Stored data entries
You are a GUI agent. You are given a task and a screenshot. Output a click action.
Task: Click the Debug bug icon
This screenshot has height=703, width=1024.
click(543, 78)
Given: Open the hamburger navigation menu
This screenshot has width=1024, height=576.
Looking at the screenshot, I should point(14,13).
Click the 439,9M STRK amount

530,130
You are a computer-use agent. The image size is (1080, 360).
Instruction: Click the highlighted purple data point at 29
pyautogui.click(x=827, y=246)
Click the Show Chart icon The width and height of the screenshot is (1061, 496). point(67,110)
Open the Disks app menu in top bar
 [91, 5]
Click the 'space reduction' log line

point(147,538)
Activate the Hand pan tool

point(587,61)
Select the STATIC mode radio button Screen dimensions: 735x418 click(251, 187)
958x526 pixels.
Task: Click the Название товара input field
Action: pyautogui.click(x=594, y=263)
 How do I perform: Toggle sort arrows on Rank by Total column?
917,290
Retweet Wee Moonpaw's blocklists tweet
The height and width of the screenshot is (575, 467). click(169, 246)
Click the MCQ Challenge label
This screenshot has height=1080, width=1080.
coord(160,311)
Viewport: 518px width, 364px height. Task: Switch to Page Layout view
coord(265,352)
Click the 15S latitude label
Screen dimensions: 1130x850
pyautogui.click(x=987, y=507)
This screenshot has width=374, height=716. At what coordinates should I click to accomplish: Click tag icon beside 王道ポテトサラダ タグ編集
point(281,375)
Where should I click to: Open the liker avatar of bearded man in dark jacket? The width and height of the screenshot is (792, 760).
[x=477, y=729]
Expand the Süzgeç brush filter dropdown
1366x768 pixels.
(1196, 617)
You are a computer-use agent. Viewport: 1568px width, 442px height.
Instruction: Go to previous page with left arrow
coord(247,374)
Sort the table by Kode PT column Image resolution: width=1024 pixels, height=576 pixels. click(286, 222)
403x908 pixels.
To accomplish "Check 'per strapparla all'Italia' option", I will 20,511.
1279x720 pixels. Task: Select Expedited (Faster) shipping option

### PROBLEM DETAILS:
As the exercise requires, copy out the data shown above word for word.

### ANSWER:
You are a GUI agent. You are given a task and a screenshot. Output a click action.
Task: Click the Debug bug icon
This screenshot has height=703, width=1024.
click(543, 78)
Given: Open the hamburger navigation menu
This screenshot has width=1024, height=576.
Looking at the screenshot, I should point(14,13).
Click the 439,9M STRK amount

530,130
You are a computer-use agent. The image size is (1080, 360).
Instruction: Click the highlighted purple data point at 29
pyautogui.click(x=827, y=246)
Click the Show Chart icon The width and height of the screenshot is (1061, 496). point(67,110)
Open the Disks app menu in top bar
 [91, 5]
Click the 'space reduction' log line

point(147,538)
Activate the Hand pan tool

point(587,61)
Select the STATIC mode radio button Screen dimensions: 735x418 click(251, 187)
958x526 pixels.
Task: Click the Название товара input field
Action: pyautogui.click(x=594, y=263)
 How do I perform: Toggle sort arrows on Rank by Total column?
917,290
Retweet Wee Moonpaw's blocklists tweet
The height and width of the screenshot is (575, 467). click(169, 246)
Click the MCQ Challenge label
This screenshot has height=1080, width=1080.
coord(160,311)
Viewport: 518px width, 364px height. Task: Switch to Page Layout view
coord(265,352)
Click the 15S latitude label
Screen dimensions: 1130x850
pyautogui.click(x=987, y=507)
This screenshot has width=374, height=716. At what coordinates should I click to accomplish: Click tag icon beside 王道ポテトサラダ タグ編集
point(281,375)
Where should I click to: Open the liker avatar of bearded man in dark jacket? The width and height of the screenshot is (792, 760).
[x=477, y=729]
Expand the Süzgeç brush filter dropdown
1366x768 pixels.
(1196, 617)
You are a computer-use agent. Viewport: 1568px width, 442px height.
Instruction: Go to previous page with left arrow
coord(247,374)
Sort the table by Kode PT column Image resolution: width=1024 pixels, height=576 pixels. click(286, 222)
403x908 pixels.
To accomplish "Check 'per strapparla all'Italia' option", I will 20,511.
1279x720 pixels. Task: Select Expedited (Faster) shipping option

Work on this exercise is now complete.